Required work:
Quote the items word for word, starting with the line that contains "The image size is (1080, 1920)." and going on through the line that contains "click(x=1059, y=152)".

Listing:
┌────────
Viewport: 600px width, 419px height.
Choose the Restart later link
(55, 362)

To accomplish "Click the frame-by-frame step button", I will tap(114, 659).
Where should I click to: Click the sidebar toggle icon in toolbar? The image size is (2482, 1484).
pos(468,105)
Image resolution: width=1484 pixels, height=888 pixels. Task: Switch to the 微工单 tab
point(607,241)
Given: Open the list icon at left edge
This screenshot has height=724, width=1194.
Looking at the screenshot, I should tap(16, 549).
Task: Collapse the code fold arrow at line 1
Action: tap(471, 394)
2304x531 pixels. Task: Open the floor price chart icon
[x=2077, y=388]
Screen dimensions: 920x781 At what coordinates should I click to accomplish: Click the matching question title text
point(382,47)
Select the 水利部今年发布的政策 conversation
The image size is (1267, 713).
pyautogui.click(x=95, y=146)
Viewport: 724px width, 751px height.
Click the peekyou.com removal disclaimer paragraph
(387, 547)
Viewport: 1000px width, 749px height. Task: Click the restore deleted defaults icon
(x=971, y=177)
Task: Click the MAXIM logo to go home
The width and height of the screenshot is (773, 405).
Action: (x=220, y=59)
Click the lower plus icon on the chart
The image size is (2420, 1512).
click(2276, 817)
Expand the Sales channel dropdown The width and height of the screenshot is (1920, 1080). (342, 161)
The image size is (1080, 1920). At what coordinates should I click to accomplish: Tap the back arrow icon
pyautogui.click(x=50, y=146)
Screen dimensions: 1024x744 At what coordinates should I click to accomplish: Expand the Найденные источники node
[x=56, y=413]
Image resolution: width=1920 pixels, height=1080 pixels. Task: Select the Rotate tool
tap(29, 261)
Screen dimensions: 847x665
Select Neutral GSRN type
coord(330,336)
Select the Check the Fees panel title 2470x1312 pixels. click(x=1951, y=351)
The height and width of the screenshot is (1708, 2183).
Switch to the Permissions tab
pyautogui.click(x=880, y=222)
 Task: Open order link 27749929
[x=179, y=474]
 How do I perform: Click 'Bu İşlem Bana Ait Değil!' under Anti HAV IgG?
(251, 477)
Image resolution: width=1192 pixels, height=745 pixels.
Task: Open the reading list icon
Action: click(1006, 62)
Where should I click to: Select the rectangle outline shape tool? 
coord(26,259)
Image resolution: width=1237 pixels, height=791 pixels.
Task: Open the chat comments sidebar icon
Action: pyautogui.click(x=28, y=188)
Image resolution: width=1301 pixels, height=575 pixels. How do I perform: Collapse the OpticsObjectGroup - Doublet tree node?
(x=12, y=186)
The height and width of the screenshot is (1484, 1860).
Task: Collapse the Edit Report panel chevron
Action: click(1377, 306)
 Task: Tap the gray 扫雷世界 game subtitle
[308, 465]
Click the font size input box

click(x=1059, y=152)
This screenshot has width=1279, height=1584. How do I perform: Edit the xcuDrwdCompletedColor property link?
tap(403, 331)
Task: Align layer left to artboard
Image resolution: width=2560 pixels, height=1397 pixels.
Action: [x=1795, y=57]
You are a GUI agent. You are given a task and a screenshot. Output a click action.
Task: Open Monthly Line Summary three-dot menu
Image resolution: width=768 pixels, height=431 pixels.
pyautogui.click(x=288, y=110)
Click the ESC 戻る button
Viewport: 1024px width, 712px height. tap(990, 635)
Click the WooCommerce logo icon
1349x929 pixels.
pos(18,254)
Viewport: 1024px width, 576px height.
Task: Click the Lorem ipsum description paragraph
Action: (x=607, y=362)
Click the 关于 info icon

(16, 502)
└────────
Response to the exercise:
The image size is (1080, 1920). At what coordinates should I click to accomplish: Tap the back arrow icon
pyautogui.click(x=50, y=146)
Screen dimensions: 1024x744 At what coordinates should I click to accomplish: Expand the Найденные источники node
[x=56, y=413]
Image resolution: width=1920 pixels, height=1080 pixels. Task: Select the Rotate tool
tap(29, 261)
Screen dimensions: 847x665
Select Neutral GSRN type
coord(330,336)
Select the Check the Fees panel title 2470x1312 pixels. click(x=1951, y=351)
The height and width of the screenshot is (1708, 2183).
Switch to the Permissions tab
pyautogui.click(x=880, y=222)
 Task: Open order link 27749929
[x=179, y=474]
 How do I perform: Click 'Bu İşlem Bana Ait Değil!' under Anti HAV IgG?
(251, 477)
Image resolution: width=1192 pixels, height=745 pixels.
Task: Open the reading list icon
Action: click(1006, 62)
Where should I click to: Select the rectangle outline shape tool? 
coord(26,259)
Image resolution: width=1237 pixels, height=791 pixels.
Task: Open the chat comments sidebar icon
Action: pyautogui.click(x=28, y=188)
Image resolution: width=1301 pixels, height=575 pixels. How do I perform: Collapse the OpticsObjectGroup - Doublet tree node?
(x=12, y=186)
The height and width of the screenshot is (1484, 1860).
Task: Collapse the Edit Report panel chevron
Action: click(1377, 306)
 Task: Tap the gray 扫雷世界 game subtitle
[308, 465]
Click the font size input box

click(x=1059, y=152)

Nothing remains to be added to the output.